On trouvera aux États-Unis une opposition forte et multiforme à ces projets déments. Mais il faut savoir que la détermination des tarifs relève du pouvoir personnel du président. Il n’a besoin de l’approbation de personne. Et il adore créer le chaos.

Que faire face au nouvel impérialisme américain ?

La riposte canadienne aux propos de Trump doit être à la hauteur de la menace.

D’abord, Justin Trudeau devrait rappeler son ambassadrice à Washington et annoncer qu’aucun représentant du gouvernement canadien ne sera présent lors de l’assermentation. Voilà pour l’expression minimale de mauvaise humeur.

Surtout, il devrait convoquer d’urgence à Ottawa les premiers ministres des provinces et leurs ministres des Finances et du Commerce pour une session de travail qui pourrait durer plusieurs jours. Il devrait proposer au chef de l’opposition officielle, Pierre Poilievre, de coprésider avec lui cette rencontre, et d’y inviter les chefs des autres partis.

Un communiqué conjoint devrait exprimer : 1) l’extrême réprobation, par la classe politique canadienne unie, des déclarations de Trump ; 2) la volonté d’appliquer des mesures de rétorsion commerciales aux États-Unis qui seront proportionnelles au tort causé à l’économie canadienne.
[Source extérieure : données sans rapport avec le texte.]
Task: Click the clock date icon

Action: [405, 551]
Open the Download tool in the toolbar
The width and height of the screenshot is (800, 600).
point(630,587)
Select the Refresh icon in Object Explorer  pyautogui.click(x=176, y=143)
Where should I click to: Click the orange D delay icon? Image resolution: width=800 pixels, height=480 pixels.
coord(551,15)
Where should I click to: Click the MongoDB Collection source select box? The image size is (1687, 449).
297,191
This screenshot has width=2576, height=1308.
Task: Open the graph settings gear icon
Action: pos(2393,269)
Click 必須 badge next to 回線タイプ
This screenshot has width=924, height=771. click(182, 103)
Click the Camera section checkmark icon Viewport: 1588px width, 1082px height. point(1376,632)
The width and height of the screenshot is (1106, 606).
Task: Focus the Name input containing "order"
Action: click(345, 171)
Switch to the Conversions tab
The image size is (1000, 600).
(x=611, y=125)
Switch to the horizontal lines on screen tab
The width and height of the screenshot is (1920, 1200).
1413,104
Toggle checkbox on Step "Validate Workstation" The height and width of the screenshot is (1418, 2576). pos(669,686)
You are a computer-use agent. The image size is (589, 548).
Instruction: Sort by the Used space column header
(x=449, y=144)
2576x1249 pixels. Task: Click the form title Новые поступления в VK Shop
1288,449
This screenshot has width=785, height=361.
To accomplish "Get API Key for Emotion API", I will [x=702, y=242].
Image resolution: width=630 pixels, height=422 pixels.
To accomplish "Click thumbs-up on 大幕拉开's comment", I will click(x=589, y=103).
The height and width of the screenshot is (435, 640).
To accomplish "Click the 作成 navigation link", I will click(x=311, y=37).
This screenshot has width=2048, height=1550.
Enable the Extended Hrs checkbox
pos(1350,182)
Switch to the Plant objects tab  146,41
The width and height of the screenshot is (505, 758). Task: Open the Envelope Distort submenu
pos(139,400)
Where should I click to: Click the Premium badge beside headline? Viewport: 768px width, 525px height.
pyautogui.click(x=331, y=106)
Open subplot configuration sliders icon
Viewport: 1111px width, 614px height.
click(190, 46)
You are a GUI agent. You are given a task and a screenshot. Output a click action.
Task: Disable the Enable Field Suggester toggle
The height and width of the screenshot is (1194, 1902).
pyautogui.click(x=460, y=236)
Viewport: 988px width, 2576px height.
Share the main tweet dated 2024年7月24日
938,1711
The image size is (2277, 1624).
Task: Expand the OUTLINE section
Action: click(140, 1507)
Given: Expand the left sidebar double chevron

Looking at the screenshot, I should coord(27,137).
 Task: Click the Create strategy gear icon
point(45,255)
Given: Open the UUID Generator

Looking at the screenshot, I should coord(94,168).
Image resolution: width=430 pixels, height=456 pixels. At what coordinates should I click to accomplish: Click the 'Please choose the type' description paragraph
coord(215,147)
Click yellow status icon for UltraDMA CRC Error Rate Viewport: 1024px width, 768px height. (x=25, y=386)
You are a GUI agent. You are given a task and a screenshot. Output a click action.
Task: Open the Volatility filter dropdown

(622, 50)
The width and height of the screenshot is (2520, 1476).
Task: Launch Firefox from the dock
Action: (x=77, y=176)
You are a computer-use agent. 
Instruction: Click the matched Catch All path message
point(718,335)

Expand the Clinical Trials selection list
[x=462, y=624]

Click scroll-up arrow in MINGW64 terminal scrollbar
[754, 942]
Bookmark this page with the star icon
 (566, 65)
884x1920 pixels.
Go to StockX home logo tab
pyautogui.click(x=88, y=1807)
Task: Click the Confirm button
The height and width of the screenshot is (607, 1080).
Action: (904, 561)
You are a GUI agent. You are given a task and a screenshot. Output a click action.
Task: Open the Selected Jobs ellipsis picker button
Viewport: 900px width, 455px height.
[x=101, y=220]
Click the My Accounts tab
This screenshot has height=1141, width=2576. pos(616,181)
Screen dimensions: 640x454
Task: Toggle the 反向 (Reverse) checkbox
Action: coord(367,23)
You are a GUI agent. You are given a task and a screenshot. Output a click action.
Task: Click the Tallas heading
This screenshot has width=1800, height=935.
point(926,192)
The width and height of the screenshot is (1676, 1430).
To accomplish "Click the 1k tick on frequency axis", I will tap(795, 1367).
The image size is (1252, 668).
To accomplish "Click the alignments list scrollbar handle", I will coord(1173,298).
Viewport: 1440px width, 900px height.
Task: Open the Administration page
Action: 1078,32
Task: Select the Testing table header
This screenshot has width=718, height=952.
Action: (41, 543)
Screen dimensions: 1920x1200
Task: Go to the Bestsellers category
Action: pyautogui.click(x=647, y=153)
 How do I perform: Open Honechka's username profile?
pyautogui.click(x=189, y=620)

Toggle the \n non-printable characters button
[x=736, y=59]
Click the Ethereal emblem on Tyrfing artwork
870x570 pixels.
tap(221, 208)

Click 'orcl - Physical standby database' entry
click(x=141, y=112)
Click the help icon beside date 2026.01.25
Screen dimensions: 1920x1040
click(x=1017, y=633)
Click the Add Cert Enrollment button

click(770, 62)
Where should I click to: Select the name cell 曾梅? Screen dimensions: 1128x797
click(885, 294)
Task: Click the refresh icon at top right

Les séances d’information, publiques et télévisées, permettraient aux experts, aux fonctionnaires et aux diplomates de présenter l’état des lieux, les options, les simulations. Puis les séances de travail, à huis clos, qui devraient être ouvertes aux chefs des oppositions officielles des provinces, aux maires des métropoles canadiennes, aux représentants du patronat et des syndicats canadiens, serviraient à forger des consensus sur la marche à suivre.

Les coprésidents Trudeau et Poilievre dirigeraient ensuite, à huis clos, les rencontres finales des premiers ministres pour en arriver à des décisions communes, annoncées conjointement.

L’heure est grave. La souveraineté canadienne est à risque. Les pouvoirs de rétorsion du Canada sont limités. Il est impératif de démontrer concrètement, par un processus sans précédent, l’ampleur de notre colère et de notre détermination à résister au nouveau despote américain. Il faut le faire d’autant plus qu’il nous croit — qu’il nous sait — fragilisés et divisés.

Thomas More nous avait avisés : « Je ne dirai jamais au roi que ce qu’il doit faire, pas ce qu’il peut faire. Car si le lion connaît sa propre force, aucun homme ne pourrait le contrôler. » Trump a pris conscience de ce qu’il peut faire, de sa propre force. Notre choix est de nous présenter à ce lion comme des victimes apeurées qu’il pourra avaler sans effort ou comme des résistants déterminés à lui faire payer ses outrances bien au-delà de ce qu’il a jamais pu imaginer.